Sunday, September 29, 2013

Thoughts on Not Sleeping

It is 2:51 a.m., and I am sitting in my recliner.  There is some stupid movie on the TV, which I'm not watching, but have on simply for the noise.  With the exception of this stupid movie, my house is quiet because everyone is sleeping.  I actually went to bed several hours ago.  I was so tired, and I was looking forward to lying down in my bed, pulling my comforter over me, and going straight to sleep.  This is something that I fantasize about quite often.  And, unfortunately, that's all it is anymore - a fantasy!  I have quit sleeping.  Oh, I catnap, but I never sleep more than a couple hours at a time, except on very rare occasions.  Tonight, I managed a whole 45 minutes!

The sad fact is that I'm not alone.  Those of us who suffer from chronic pain are prone to sleep disturbances.  I would love to quote facts and figures for you, but I'm too tired right now to look for them.  I'm not even worried about the number of pain patients who aren't sleeping.  I know they aren't sleeping because we talk about it.  We compare notes in the middle of the night in support groups that we belong to.  And this lack of sleep, combined with the pain we feel all the time, creates a vicious circle.  We can't sleep because we're in pain; the stress and anxiety from the lack of sleep makes the pain worse; the worsening pain makes it impossible to sleep.

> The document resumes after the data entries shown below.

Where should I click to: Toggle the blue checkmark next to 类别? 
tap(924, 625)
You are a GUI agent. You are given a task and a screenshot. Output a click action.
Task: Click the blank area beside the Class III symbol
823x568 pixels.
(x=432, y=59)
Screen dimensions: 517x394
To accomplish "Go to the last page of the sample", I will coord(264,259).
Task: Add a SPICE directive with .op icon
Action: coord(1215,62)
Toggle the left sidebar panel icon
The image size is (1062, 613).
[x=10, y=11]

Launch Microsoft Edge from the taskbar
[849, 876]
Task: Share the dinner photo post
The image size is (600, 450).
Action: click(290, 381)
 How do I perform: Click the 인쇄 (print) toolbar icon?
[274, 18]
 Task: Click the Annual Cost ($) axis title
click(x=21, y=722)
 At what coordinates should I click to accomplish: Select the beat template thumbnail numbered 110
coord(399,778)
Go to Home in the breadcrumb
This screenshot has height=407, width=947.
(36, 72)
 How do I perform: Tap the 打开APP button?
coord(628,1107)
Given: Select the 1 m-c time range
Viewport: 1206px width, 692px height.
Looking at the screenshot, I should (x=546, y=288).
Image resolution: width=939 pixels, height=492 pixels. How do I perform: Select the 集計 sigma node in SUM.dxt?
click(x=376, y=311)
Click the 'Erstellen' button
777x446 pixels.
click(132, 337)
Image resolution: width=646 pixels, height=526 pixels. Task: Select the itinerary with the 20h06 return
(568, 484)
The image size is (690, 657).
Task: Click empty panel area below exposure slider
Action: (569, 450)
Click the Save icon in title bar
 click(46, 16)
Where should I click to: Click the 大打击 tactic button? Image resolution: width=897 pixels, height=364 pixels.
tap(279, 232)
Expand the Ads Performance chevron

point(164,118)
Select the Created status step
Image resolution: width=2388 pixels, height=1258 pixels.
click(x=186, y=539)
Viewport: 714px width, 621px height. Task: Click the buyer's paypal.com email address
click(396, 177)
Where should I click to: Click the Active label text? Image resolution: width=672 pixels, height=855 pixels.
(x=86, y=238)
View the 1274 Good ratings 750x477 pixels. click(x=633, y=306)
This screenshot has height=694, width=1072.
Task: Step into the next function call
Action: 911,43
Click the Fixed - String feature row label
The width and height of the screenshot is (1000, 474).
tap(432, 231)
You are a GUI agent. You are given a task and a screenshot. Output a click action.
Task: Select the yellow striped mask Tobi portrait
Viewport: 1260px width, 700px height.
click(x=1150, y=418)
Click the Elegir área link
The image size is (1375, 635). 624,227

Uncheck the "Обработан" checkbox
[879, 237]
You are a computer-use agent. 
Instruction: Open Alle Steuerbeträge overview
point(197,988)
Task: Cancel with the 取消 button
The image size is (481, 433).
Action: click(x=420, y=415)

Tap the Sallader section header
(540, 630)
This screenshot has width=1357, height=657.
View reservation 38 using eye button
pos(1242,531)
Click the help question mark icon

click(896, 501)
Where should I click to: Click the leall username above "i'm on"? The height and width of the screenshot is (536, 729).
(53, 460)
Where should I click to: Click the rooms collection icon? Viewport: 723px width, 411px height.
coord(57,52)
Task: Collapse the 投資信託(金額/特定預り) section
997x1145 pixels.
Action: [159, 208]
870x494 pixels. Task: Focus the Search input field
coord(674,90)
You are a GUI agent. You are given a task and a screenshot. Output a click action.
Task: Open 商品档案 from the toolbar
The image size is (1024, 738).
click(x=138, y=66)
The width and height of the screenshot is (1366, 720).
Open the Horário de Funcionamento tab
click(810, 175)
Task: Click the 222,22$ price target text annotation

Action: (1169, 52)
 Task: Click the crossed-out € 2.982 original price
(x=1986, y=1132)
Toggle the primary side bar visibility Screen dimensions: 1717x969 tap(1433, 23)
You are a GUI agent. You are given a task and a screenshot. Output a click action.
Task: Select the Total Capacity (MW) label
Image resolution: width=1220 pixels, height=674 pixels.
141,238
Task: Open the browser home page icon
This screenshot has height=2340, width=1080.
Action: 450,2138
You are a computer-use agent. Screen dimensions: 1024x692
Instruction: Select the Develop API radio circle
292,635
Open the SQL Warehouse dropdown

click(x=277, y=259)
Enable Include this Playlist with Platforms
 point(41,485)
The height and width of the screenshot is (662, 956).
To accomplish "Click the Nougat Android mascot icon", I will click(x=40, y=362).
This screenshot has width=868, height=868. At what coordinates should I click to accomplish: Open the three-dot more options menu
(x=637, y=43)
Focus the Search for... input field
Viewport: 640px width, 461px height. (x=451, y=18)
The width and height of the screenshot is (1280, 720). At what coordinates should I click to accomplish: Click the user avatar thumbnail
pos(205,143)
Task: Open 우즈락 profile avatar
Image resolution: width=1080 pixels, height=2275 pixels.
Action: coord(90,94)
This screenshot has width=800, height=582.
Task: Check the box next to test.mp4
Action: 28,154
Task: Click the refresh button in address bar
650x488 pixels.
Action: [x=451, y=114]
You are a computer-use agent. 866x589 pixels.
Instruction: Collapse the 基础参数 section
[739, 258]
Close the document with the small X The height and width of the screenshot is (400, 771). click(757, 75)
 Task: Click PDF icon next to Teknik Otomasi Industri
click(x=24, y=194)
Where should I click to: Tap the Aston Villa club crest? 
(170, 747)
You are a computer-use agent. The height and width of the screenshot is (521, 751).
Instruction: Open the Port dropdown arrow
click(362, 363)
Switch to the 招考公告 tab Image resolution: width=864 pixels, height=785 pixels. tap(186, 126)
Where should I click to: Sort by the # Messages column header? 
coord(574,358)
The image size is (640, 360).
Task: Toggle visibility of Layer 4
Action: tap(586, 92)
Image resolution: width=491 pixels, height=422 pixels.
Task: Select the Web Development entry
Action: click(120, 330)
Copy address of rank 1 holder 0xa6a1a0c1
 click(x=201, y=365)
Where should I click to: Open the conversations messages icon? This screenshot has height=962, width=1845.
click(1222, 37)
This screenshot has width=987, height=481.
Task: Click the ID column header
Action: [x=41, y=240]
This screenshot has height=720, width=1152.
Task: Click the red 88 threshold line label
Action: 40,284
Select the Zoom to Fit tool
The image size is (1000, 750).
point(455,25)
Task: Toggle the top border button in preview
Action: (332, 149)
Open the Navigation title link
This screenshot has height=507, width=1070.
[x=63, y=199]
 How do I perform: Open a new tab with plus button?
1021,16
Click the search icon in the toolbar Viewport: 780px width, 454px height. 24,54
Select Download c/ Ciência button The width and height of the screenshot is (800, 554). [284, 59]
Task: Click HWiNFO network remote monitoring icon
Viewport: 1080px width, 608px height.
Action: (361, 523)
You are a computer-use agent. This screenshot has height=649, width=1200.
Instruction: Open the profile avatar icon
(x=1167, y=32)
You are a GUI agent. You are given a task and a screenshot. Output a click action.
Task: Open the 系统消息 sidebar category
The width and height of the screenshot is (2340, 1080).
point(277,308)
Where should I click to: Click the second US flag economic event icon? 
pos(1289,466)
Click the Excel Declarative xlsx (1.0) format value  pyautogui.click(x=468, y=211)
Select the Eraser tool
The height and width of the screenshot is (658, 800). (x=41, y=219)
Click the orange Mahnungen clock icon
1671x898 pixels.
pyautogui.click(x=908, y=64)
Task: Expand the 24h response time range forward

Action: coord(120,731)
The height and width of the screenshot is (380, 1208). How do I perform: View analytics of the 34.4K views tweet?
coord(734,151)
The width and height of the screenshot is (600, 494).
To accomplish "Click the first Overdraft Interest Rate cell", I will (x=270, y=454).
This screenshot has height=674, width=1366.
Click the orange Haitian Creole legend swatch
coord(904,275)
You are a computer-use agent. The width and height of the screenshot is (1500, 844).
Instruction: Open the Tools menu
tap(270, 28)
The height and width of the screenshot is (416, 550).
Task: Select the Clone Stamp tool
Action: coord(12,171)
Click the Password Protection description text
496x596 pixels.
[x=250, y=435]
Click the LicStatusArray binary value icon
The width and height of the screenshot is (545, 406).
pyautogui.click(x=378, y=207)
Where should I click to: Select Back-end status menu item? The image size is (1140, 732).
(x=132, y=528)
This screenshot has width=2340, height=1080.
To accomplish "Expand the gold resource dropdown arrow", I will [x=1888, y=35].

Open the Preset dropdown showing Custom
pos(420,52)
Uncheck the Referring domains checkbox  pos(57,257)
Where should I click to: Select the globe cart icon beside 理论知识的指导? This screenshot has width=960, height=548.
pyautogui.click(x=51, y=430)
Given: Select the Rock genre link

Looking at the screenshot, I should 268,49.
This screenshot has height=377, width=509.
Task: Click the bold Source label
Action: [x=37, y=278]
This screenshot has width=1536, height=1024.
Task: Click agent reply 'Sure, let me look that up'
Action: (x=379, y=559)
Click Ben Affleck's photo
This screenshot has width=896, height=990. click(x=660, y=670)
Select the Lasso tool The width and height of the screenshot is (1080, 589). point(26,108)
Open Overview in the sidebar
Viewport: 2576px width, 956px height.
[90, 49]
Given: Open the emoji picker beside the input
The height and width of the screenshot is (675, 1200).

I have gotten to the point that I sleep when I can.  If I feel tired in the middle of the day and I don't have anything that I absolutely have to do, I will crawl in the bed and take a nap.  Quite frequently, if I sit down and get still for any length of time, I am unable to stay awake, no matter what I do.  None of these naps lasts for very long, but if I didn't take my little naps, I wouldn't be able to function at all.  And for those of you who think that my naps are the things that keep me awake at night, think again.  It doesn't seem to matter if I nap or not.  I can still only sleep a couple of hours at a time.

This constant lack of sleep is having a profound effect on me.  I never feel rested, which in turn makes me very cranky.  If you asked my husband and children, they might tell you that I can be downright mean at times.  I don't mean to be, it just seems to happen.  I also know that I can be a lot more emotional.  Many times, I will burst into tears for no apparent reason over the dumbest things.  I can also feel paranoid, depressed, and mad at the world.  You try living on 14-20 hours of sleep for weeks on end, and tell me you aren't mad at the world, too!

Sitting here, I feel tired.  I feel a kind of mind-numbing tired, but I don't feel sleepy.  There is a difference between tired and sleepy.  I would give anything to feel sleepy right now.  If I was sleepy, I think that getting in my bed and lying down would be easy.  I don't think that I would have to lie there long before I actually drifted off.  But, since I'm just tired, I am avoiding my bed at that moment.  Why?  Because all I do is toss and turn, which makes me hurt more, and makes sleep seem even that much further away.  So I sit here.  And to keep my mind occupied, I write a rambling piece about how I can't sleep.